All of the current UI elements will support the new resolution once iOS4 is released, so all a developer will have to do is update their custom images.

dc
Ok, that's straight forward for the apps on iphone4.Though I didnt write it, I was also interested how these questions would come into play for iphone apps running on the ipad (assuming they can) which I assume has a different resolution again.
Mick N
Similar situation. The iPad supports iPhone applications natively and scales them to work with its resolution.
dc
I wonder what happens if you update all your custom graphics to use the new resolution, but then somebody installs the app on any of the older phone models or on an iPod Touch.
Thomas Müller
Oh, so iphone apps on ipad just appear really large? Kind of yuck, but I guess it should at least avoid "most" rounding issues for scaling to a non integral multiple size.
Mick N
+5  A: 

According to page 75 of the latest (2010-06-04) iPhone App Programming Guide.pdf:

On devices with high-resolution screens, the imageNamed:, imageWithContentsOfFile:, and initWithContentsOfFile: methods automatically looks for a version of the requested image with the @2x modifier in its name.
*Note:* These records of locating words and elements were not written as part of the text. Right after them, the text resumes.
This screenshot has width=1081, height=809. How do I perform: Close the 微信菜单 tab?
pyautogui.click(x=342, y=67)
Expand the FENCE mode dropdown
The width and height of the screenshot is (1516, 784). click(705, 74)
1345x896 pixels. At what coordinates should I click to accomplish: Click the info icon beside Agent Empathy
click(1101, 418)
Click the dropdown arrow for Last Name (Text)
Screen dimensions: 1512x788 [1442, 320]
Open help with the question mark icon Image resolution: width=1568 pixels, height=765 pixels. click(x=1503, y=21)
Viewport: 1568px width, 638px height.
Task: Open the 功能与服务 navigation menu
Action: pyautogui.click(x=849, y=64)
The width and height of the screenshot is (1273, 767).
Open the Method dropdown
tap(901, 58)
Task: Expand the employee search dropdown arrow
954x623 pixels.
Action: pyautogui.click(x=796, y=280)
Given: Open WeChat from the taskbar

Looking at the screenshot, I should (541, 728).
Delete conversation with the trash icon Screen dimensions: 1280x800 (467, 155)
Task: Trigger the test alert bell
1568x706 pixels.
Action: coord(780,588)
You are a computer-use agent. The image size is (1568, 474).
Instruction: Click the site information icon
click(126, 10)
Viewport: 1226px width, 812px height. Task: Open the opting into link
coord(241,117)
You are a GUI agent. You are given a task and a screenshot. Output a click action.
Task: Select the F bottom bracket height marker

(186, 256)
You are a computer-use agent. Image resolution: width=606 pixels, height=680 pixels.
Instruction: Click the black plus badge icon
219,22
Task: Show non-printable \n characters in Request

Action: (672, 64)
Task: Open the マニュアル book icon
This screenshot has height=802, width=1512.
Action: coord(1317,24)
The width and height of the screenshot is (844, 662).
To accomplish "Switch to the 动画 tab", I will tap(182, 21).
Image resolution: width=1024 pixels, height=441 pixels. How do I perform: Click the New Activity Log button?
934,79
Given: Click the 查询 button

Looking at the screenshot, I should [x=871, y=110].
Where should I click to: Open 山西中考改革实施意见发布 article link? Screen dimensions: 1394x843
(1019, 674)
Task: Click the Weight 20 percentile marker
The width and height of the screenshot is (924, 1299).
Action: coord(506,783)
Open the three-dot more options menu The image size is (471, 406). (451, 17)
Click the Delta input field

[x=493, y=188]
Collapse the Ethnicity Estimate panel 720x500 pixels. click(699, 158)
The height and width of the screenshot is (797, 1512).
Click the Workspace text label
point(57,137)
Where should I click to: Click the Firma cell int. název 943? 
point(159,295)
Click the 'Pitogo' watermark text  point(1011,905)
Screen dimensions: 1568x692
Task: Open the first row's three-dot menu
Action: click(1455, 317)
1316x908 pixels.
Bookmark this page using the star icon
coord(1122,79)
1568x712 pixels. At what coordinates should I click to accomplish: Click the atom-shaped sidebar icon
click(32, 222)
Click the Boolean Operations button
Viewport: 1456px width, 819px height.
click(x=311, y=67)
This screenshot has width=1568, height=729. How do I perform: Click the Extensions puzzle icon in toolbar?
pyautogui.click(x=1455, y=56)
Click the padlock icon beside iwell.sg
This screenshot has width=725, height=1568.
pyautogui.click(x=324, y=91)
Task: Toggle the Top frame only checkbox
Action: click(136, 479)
It if finds one, it loads that image instead. If you do not provide a high-resolution version of a given image, the image object still loads a standard-resolution image (if one exists) and scales it during drawing.

When it loads an image, a UIImage object automatically sets the size and scale properties to appropriate values based on the suffix of the image file. For standard resolution images, it sets the scale property to 1.0 and sets the size of the image to the image’s pixel dimensions. For images with the @2x suffix in the filename, it sets the scale property to 2.0 and halves the width and height values to compensate for the scale factor. These halved values correlate correctly to the point-based dimensions you need to use in the logical coordinate space to render the image.

ohho
What about 3.0? That does not have a method for, either getting screen resolution or correctly displaying "@2x"-images..
Emil
@Emil, you can safely assume there is no hi-res in 3.0. iPad is 3.2. Future devices are all 4.0 or newer.